ONE YEAR ANNIVERSARY!

Do you know what today is?  No, it's not hump day.  ;)  Today is my one year anniversary!  I have lived one year stroke free.  It has been one year since my life changed forever.

I wrote the above paragraph on October 1, 2014.  I panicked as soon as I finished it because I thought I would jinx myself by jumping the gun on my anniversary date.  So I quickly logged out.

Today is October 10, 2014 and I find myself feeling the need to write.   I am not sure why.  I feel good, life is good, everything is good.  I was just drawn to my blog.  I read the first paragraph of this post and laughed at myself.  Really, Jamie??  Really.  You want your one year anniversary post to begin with a hump day joke?

The funny part is that I have been staring at my computer screen for twenty minutes since I reread that first paragraph.  When I ask myself what the last year has meant to me or how it has changed me, my mind instantly fills with a million memories, my heart aches as it relives the emotion, and my eyes well with tears.  I am not overcome with words, but rather feeling.  I am unsure how I can adequately describe this entire experience.  I should probably start by calling my stroke something other than an 'experience.'  Because it is not this 'thing I did once,'  It is my reality.  It is my story.

It is my life.

I have the popular Timehop app on my phone.  Everyday I receive a notification on the history of that day in the past years.  Lately I have obviously been notified about events that occurred very close to the date of my stroke.  These pictures and the words that accompany them make me smile because they are happy memories.  But they also break my heart and even make me tear up a little.  I look at these pictures and I see the time when life was easy; when I stressed about normal, irrelevant things.  A time when I looked normal and was healthy.

A time when I thought I was invincible.

Don't we all think that sometimes?  The infamous thought of, "That would never happen to me."  I did.  Especially since I was doing everything in my power to ensure I would have a healthy, long life.  I exercised, ate well, and got plenty of sleep.  But yet in one second everything changed and there is nothing I can do about it to change it back.
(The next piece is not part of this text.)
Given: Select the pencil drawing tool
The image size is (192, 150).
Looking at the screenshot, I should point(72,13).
One of my greatest struggles to overcome this last year has been the loss of power and control over my own body.  The first few days I was in the ICU and stroke recovery floor I knew that my senses, functioning, and vision had been affected immediately.  However, I had no idea how bad until I had my first OT and PT session at the U of I toward the end of that first week.  In my first OT session, the occupational therapist asked me to tie the draw string on my pants.  For one minute I tried feverishly to tie that string and was sweating by the time I finished.  I looked down and just watched my hand
fumble.  My fingers couldn't even hold the string, let alone manipulate it.  I couldn't sense or feel the string in my hand.  I was trying to tell my hand and fingers how to move but I didn't even know what to tell it to do.  I had never had to instruct my hand on how to function; it always worked on its own.

What do I even tell it to do?

Right after my OT session came my first time with physical therapy.  We walked a total of maybe 30 feet and I was gassed by the time we finished.  I couldn't feel my left foot impact the ground and I could not hold myself upright on my own without falling to the left.  I have been very active and decently athletic my entire life and I couldn't even walk myself 10 feet to the bathroom without feeling like I had just ran a marathon.  
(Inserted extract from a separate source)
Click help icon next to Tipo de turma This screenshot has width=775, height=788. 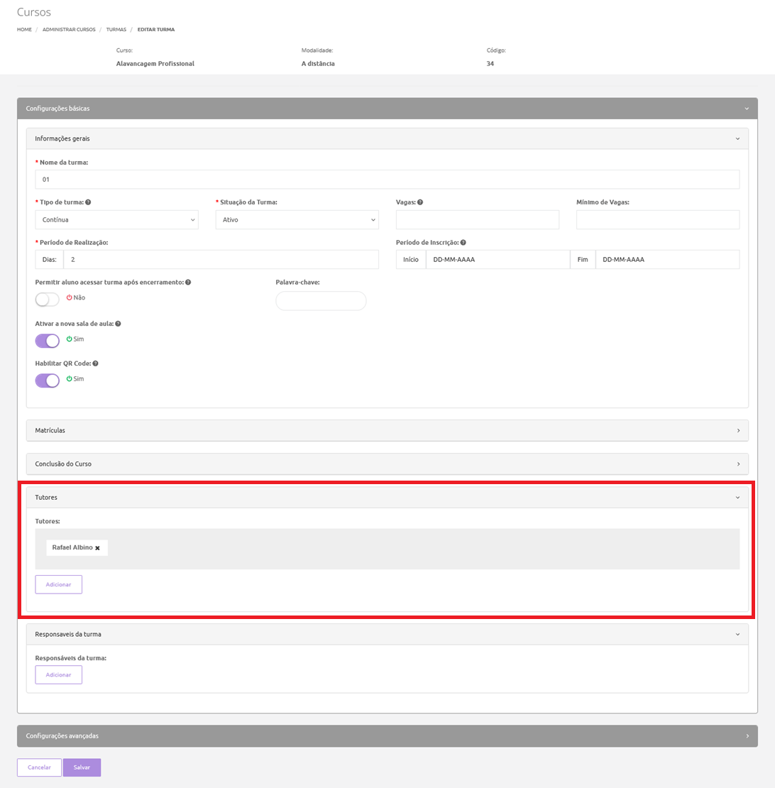coord(88,202)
How am I going to do this?  What if I never get better?  How am I going to care for my kids and be the mom they need or the mom I want to be?  How am I going to be the wife and partner Patrick needs?  How is our family going to survive this?  How am I going to return to work?  Will I ever be able to exercise again?

How am I going to live like this forever?

Then came the first time I looked in the mirror.  My right eye was turned in towards my nose, wouldn't move laterally, and barely would blink on its own.  I had to wear a clip on my glasses to prevent double vision.  I was mortified.

How could Patrick even find me attractive anymore?  What will my girls think?  How am I ever going to be able to face anyone again?

But these things didn't even hold a candle to the debilitating fear I had about what my stroke had done to the innocent baby growing inside of me.

It is now October 15, 2014.  I broke down after I wrote the sentence above.  I started crying and couldn't stop and gave up on this post for a few days.  To this day I haven't really wrote about that part of my story yet.  I never will.  It is the part of my story that is only for Patrick, me, and our girls.  But today I scrolled through my Facebook news feed and noticed that it was Pregnancy and Infant Loss Remembrance Day and it brought me back to my blog.  I have never miscarried or lost a child so I cannot relate and will never pretend to.  But, I do understand the agonizing fear of the waiting game of a high risk pregnancy. Nervously staring at the ceiling at every pregnancy check-up and ultrasound praying that growth is normal.  Panicking for a two hour car ride to the hospital because your scared you may not make it through delivery and never meet your child.  Waiting anxiously for every doctors checkup hoping that now that they are here, they stay healthy, develop normally, and live a happy life.

The game where I constantly pray that my stroke did not harm Myah.

And that was and always will be my greatest fear; that my stroke will ruin the lives of the ones I love.  I am mentally strong enough to handle the limitations I experience.  I can live with my double vision and crooked eyes, the stiffness in my left hand, the heaviness of my left foot, and the slightly impaired functioning that I still experience.  It is what it is, I can't change it, and I am just learning to make it my new normal.  BUT, if any of those things EVER affect my family or friends negatively, I am not sure I would be able to deal with it.  If I ever get to the point where I am disabled enough that I cannot pull my own weight or my deficits cause my daughters to be embarrassed of me......well, I would have become a whole new kind of mentally tough to be able to survive it.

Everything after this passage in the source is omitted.